Major oil and gas producers in the Middle East have benefited substantially from strong global demand, rising output and high prices for their energy exports in 2022, and the region’s net energy exporters — except Iran — can look forward to another year of “decent returns” from international markets in 2023.
The Opec+ alliance will solely prioritise price levels, despite concerted diplomatic efforts by the US and European allies to persuade the cartel to increase production.
The recent move by Opec+ to cut output by 2mn barrels per day will be borne by Saudi Arabia and, to a lesser degree, the UAE.
The actual cut to output will be about half the headline figure, as several major producers, most notably Nigeria and Russia, are producing well below their current quotas.
“We expect Opec+ to maintain its solidarity and forecast that oil prices will remain above $90/barrel until at least mid-2023,” EIU noted.
The region’s travel and tourism industry is showing “strong signs of recovery” and international visitor arrivals could return to pre-Covid levels by the end of 2023 — largely owing to effective promotional campaigns, major investments and the release of pent-up demand, EIU noted.
Domestic tourism has supported a “depressed” market in recent years and this will continue to be an important outlet for the tourism sector, along with regional arrivals.
International arrivals to the GCC were back on an upswing and accelerated quickly in late 2021 and in 2022, and looking ahead they will be aided by vaccine rollout and safety measures, lighter travel restrictions, a further promotional drive and the release of pent-up demand for travel and tourism.
In the longer term, travel, tourism and hospitality are identified as key ingredients of strategic growth plans and consequently are subject to pro-business and pro-investment reforms as well as receiving substantial investment from the public and private sectors.
Inflation will be contained across the GCC in 2023 by exchange-rate pegs to the dollar and fuel subsidy regimes, EIU said.
Elsewhere, elevated price pressures will weigh heavily on economic growth and stability in the region’s more troubled states and some major energy importers in the region.
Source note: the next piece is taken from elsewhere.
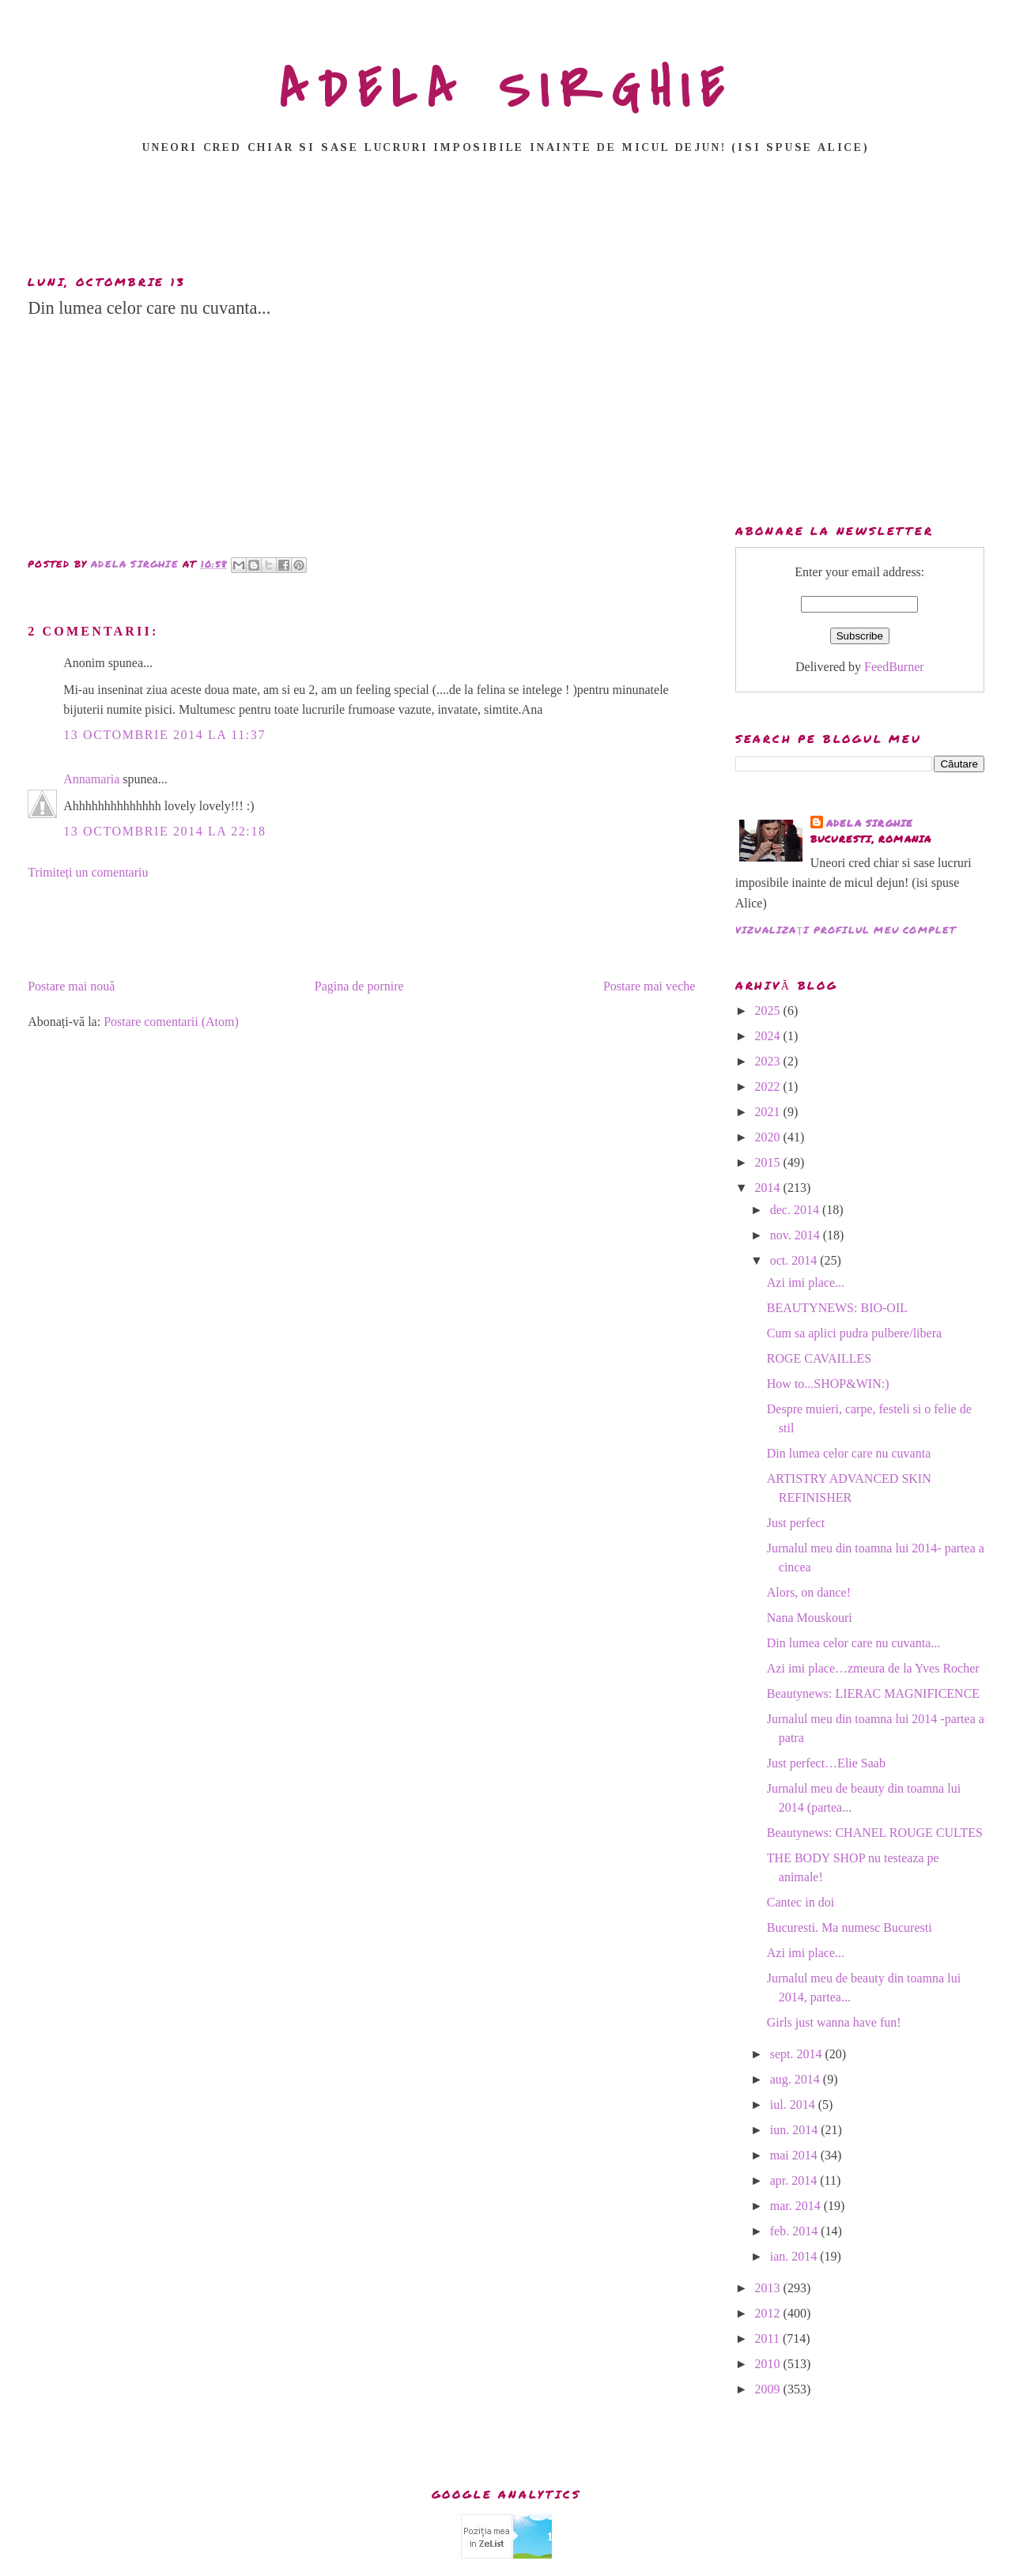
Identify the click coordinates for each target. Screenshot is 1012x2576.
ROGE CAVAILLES (819, 1358)
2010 (769, 2363)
“The balance of risks to the region’s outlook is heavily weighted to the downside, which reflects various global and regional shocks that could act to undermine economic growth and stability, social cohesion and security.
“Upside risks are limited to a low-probability scenario surrounding a quick resolution of the war in Europe leading to less volatility in commodity markets — food and fuel — and easing prices pressures, as well as the low risk of a stronger rebound of demand from China as Covid-19 disruption dissipates and the authorities guide the economy to much faster growth,” EIU said.